↓↓↓
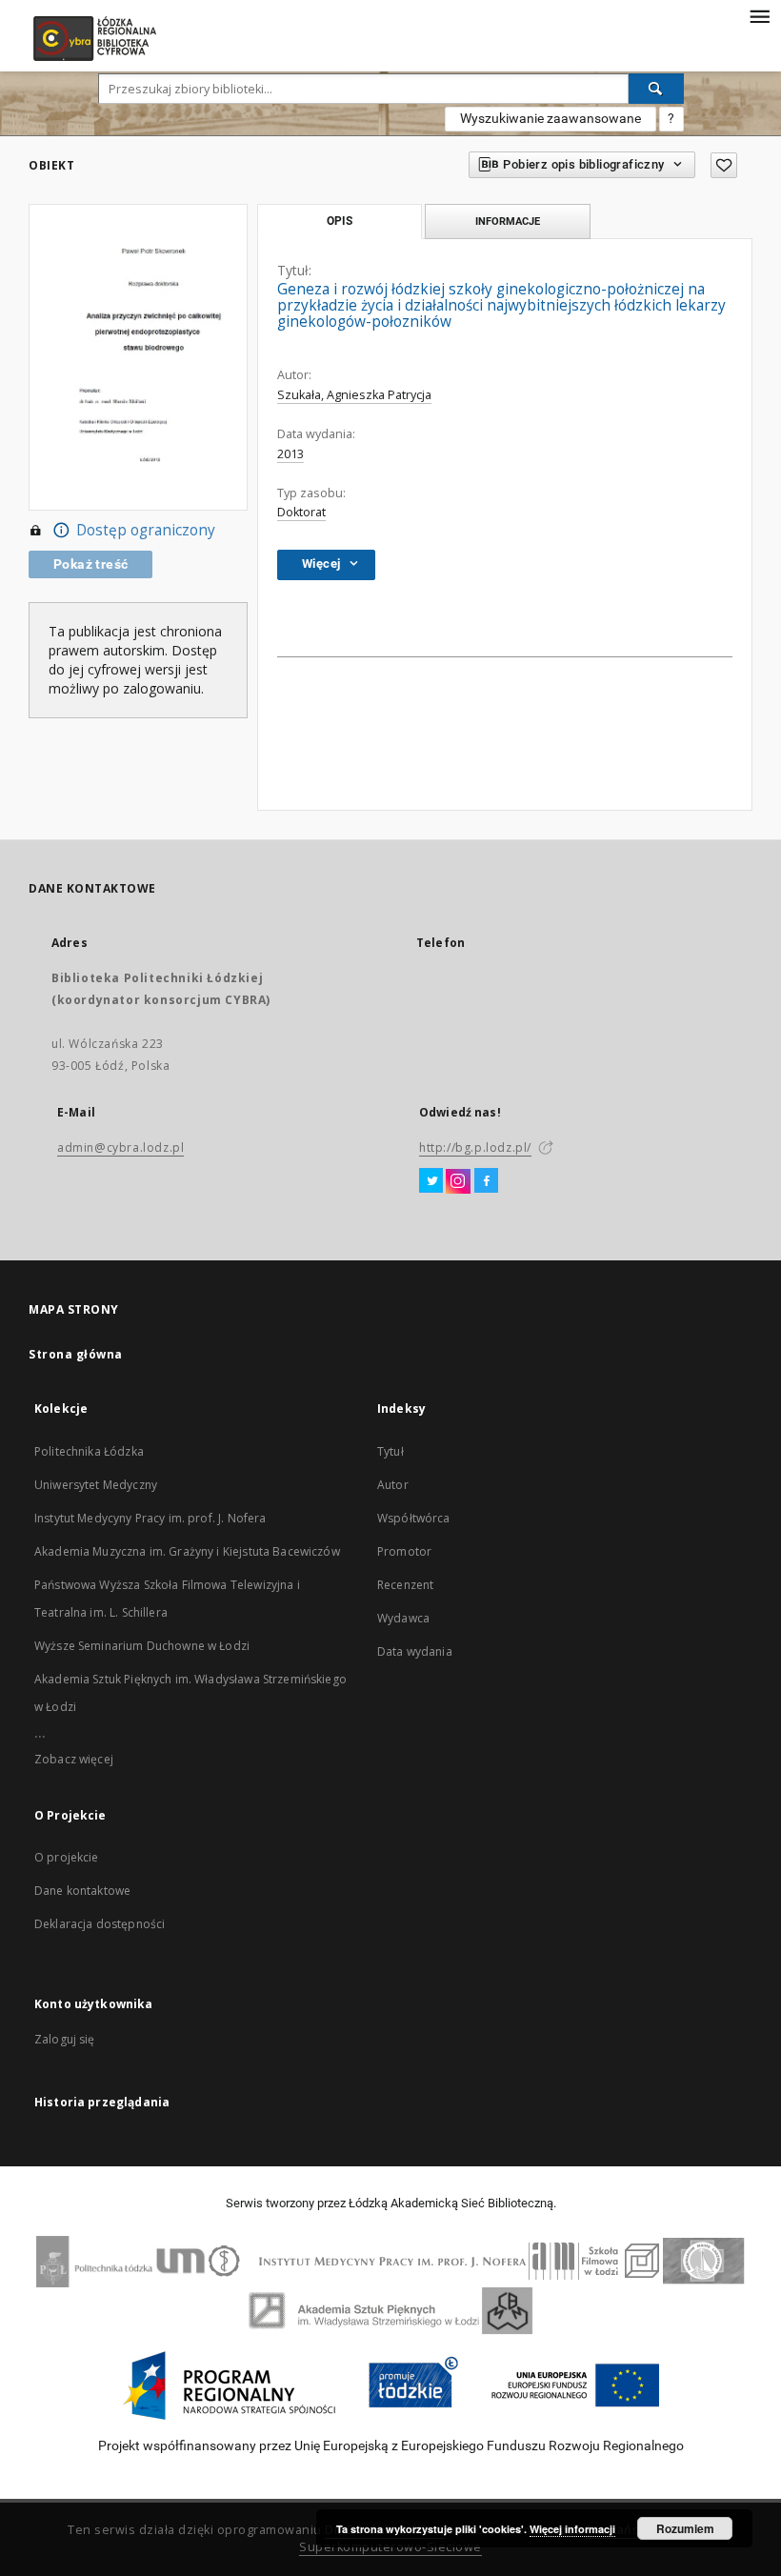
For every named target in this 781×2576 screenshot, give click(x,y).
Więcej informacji (572, 2529)
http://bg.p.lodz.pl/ (475, 1147)
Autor (393, 1485)
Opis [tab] (339, 221)
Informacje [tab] (507, 221)
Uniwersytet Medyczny (95, 1485)
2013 (290, 454)
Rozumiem (685, 2528)
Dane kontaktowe (82, 1890)
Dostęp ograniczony (145, 530)
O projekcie (66, 1857)
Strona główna (76, 1354)
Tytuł (390, 1451)
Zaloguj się (64, 2039)
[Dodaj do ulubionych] (724, 165)
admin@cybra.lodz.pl (120, 1147)
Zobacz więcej (73, 1759)
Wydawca (403, 1618)
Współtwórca (414, 1518)
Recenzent (405, 1585)
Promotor (404, 1551)
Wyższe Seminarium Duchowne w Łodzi (142, 1646)
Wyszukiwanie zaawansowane (550, 118)
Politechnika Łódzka (89, 1451)
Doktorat (301, 512)
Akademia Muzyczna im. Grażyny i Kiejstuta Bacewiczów (187, 1551)
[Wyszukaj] (656, 88)
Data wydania (414, 1651)
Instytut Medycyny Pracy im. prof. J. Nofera (150, 1518)
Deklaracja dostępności (99, 1924)
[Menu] (759, 15)
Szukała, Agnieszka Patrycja (354, 395)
↑↑↑
• ABOUT THIS EXERCISE: Everything from the line with "Dane kontaktowe (82, 1890)" through the end of the listing, both ends included, needs to be transcribed exactly, with no other lines.

• RESPONSE TO THIS EXERCISE:
Dane kontaktowe (82, 1890)
Dostęp ograniczony (145, 530)
O projekcie (66, 1857)
Strona główna (76, 1354)
Tytuł (390, 1451)
Zaloguj się (64, 2039)
[Dodaj do ulubionych] (724, 165)
admin@cybra.lodz.pl (120, 1147)
Zobacz więcej (73, 1759)
Wydawca (403, 1618)
Współtwórca (414, 1518)
Recenzent (405, 1585)
Promotor (404, 1551)
Wyższe Seminarium Duchowne w Łodzi (142, 1646)
Wyszukiwanie zaawansowane (550, 118)
Politechnika Łódzka (89, 1451)
Doktorat (301, 512)
Akademia Muzyczna im. Grażyny i Kiejstuta Bacewiczów (187, 1551)
[Wyszukaj] (656, 88)
Data wydania (414, 1651)
Instytut Medycyny Pracy im. prof. J. Nofera (150, 1518)
Deklaracja dostępności (99, 1924)
[Menu] (759, 15)
Szukała, Agnieszka Patrycja (354, 395)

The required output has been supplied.